--- PROBLEM TO SOLVE ---
Every line below between the line holding "Анемия (138, 184)" and the line holding "[Advertisement] (1053, 263)", inclusive, should be repeated exactly, and all other lines omitted.

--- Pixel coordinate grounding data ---
* * *
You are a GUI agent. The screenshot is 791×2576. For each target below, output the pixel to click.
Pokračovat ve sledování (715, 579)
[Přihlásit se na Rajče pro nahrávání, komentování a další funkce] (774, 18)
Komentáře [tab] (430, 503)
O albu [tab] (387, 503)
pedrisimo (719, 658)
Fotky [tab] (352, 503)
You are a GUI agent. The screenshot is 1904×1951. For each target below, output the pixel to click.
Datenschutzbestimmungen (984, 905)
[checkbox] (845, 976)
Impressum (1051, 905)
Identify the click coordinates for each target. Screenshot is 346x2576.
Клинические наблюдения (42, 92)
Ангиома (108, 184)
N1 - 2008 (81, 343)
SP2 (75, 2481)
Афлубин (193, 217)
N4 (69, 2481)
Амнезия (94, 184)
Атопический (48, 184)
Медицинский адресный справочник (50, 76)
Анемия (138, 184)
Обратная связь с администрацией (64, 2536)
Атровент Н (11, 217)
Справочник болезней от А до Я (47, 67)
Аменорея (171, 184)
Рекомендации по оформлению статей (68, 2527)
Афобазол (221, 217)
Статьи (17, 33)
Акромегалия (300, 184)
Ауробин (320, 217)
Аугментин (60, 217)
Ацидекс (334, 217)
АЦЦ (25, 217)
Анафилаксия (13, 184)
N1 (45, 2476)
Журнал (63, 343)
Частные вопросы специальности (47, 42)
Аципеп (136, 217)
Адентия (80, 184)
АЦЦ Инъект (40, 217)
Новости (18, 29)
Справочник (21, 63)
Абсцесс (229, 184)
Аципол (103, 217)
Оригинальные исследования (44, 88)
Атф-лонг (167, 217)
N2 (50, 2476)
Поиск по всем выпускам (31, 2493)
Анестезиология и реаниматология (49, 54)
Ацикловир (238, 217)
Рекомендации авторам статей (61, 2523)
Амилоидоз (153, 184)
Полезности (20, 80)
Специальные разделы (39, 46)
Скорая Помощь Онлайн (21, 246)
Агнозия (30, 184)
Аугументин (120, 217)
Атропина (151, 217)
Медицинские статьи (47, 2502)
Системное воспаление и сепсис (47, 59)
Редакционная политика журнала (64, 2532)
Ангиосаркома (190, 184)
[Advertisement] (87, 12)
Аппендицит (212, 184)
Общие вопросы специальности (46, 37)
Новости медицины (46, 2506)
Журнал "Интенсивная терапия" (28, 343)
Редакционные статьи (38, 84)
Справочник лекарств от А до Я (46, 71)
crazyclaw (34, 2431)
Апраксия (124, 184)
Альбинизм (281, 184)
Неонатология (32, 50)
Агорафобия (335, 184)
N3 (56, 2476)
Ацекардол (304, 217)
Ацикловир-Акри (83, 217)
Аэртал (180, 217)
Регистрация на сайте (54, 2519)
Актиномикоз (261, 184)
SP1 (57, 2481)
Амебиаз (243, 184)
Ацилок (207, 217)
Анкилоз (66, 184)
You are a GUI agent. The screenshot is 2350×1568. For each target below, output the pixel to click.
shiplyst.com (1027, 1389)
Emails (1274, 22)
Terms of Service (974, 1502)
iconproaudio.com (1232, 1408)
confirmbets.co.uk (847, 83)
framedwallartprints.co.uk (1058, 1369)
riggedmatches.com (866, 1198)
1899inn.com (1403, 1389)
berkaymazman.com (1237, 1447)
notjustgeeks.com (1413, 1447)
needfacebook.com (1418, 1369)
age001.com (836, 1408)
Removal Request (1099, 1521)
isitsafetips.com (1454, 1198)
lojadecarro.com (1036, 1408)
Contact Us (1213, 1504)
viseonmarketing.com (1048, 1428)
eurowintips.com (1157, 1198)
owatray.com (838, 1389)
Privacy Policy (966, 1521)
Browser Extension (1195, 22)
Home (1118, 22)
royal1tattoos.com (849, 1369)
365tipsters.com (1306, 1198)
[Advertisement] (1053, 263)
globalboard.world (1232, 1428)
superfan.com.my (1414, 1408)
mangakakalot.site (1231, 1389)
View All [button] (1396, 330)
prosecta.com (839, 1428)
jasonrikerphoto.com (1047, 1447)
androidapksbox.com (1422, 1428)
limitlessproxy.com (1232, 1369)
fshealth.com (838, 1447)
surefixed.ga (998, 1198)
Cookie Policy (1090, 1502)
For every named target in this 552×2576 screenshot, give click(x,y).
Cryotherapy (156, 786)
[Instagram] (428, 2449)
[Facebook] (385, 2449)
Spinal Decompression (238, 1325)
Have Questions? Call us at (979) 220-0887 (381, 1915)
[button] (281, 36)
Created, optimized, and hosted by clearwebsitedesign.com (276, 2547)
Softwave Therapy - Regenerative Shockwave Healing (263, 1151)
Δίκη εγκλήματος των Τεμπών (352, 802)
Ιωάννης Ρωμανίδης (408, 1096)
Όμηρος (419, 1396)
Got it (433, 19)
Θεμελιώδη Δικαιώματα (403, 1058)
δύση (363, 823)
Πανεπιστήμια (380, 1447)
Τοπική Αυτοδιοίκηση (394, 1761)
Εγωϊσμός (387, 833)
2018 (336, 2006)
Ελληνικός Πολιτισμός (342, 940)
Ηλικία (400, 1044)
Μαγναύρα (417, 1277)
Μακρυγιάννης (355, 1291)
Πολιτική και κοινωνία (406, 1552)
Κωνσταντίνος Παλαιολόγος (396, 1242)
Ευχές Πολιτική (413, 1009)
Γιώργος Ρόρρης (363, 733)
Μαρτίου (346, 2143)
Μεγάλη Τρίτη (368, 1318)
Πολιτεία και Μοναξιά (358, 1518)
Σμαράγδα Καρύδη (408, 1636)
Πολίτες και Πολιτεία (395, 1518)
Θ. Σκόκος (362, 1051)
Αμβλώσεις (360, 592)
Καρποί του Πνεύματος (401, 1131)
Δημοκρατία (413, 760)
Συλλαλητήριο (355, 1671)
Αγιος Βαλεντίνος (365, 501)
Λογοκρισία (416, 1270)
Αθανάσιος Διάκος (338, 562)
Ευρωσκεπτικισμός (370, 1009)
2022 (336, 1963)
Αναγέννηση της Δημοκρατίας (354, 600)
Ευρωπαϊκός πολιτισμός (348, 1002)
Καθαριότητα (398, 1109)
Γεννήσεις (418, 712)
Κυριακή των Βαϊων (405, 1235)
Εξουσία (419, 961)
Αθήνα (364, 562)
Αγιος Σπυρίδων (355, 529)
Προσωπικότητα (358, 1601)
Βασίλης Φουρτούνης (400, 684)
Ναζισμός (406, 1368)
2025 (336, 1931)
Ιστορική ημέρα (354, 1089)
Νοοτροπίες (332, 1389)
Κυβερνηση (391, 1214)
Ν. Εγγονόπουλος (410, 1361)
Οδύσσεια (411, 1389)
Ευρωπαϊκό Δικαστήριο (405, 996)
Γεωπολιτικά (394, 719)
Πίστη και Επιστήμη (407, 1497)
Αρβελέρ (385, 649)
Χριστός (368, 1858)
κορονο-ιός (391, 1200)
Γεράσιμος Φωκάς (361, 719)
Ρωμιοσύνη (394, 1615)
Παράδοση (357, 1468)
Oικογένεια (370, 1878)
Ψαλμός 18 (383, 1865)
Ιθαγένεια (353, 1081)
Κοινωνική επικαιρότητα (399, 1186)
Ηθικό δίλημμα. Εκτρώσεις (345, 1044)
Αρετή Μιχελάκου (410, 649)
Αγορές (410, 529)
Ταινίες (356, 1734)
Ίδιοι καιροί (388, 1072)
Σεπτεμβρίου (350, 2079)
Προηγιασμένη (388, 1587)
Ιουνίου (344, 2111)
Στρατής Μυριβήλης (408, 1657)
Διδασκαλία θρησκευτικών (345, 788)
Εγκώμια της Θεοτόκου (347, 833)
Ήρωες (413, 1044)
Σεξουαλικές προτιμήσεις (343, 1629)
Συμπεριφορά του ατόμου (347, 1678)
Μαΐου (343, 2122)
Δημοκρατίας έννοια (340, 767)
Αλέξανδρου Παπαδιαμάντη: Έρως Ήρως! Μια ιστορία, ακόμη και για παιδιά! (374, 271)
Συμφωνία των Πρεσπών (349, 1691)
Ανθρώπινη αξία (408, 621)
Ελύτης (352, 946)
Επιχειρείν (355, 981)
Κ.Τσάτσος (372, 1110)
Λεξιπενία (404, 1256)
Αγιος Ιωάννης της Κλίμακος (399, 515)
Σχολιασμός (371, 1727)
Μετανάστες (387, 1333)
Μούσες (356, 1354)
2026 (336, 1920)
* * *
--- ANSWER TO THIS TASK ---
Анемия (138, 184)
Обратная связь с администрацией (64, 2536)
Атровент Н (11, 217)
Справочник болезней от А до Я (47, 67)
Аменорея (171, 184)
Рекомендации по оформлению статей (68, 2527)
Афобазол (221, 217)
Статьи (17, 33)
Акромегалия (300, 184)
Ауробин (320, 217)
Аугментин (60, 217)
Ацидекс (334, 217)
АЦЦ (25, 217)
Анафилаксия (13, 184)
N1 (45, 2476)
Журнал (63, 343)
Частные вопросы специальности (47, 42)
Аципеп (136, 217)
Адентия (80, 184)
АЦЦ Инъект (40, 217)
Новости (18, 29)
Справочник (21, 63)
Абсцесс (229, 184)
Аципол (103, 217)
Оригинальные исследования (44, 88)
Атф-лонг (167, 217)
N2 (50, 2476)
Поиск по всем выпускам (31, 2493)
Анестезиология и реаниматология (49, 54)
Ацикловир (238, 217)
Рекомендации авторам статей (61, 2523)
Амилоидоз (153, 184)
Полезности (20, 80)
Специальные разделы (39, 46)
Скорая Помощь Онлайн (21, 246)
Агнозия (30, 184)
Аугументин (120, 217)
Атропина (151, 217)
Медицинские статьи (47, 2502)
Системное воспаление и сепсис (47, 59)
Редакционная политика журнала (64, 2532)
Ангиосаркома (190, 184)
[Advertisement] (87, 12)
Аппендицит (212, 184)
Общие вопросы специальности (46, 37)
Новости медицины (46, 2506)
Журнал "Интенсивная терапия" (28, 343)
Редакционные статьи (38, 84)
Справочник лекарств от А до Я (46, 71)
crazyclaw (34, 2431)
Апраксия (124, 184)
Альбинизм (281, 184)
Неонатология (32, 50)
Агорафобия (335, 184)
N3 (56, 2476)
Ацекардол (304, 217)
Ацикловир-Акри (83, 217)
Аэртал (180, 217)
Регистрация на сайте (54, 2519)
Актиномикоз (261, 184)
SP1 (57, 2481)
Амебиаз (243, 184)
Ацилок (207, 217)
Анкилоз (66, 184)
You are a GUI agent. The screenshot is 2350×1568. For each target below, output the pixel to click.
shiplyst.com (1027, 1389)
Emails (1274, 22)
Terms of Service (974, 1502)
iconproaudio.com (1232, 1408)
confirmbets.co.uk (847, 83)
framedwallartprints.co.uk (1058, 1369)
riggedmatches.com (866, 1198)
1899inn.com (1403, 1389)
berkaymazman.com (1237, 1447)
notjustgeeks.com (1413, 1447)
needfacebook.com (1418, 1369)
age001.com (836, 1408)
Removal Request (1099, 1521)
isitsafetips.com (1454, 1198)
lojadecarro.com (1036, 1408)
Contact Us (1213, 1504)
viseonmarketing.com (1048, 1428)
eurowintips.com (1157, 1198)
owatray.com (838, 1389)
Privacy Policy (966, 1521)
Browser Extension (1195, 22)
Home (1118, 22)
royal1tattoos.com (849, 1369)
365tipsters.com (1306, 1198)
[Advertisement] (1053, 263)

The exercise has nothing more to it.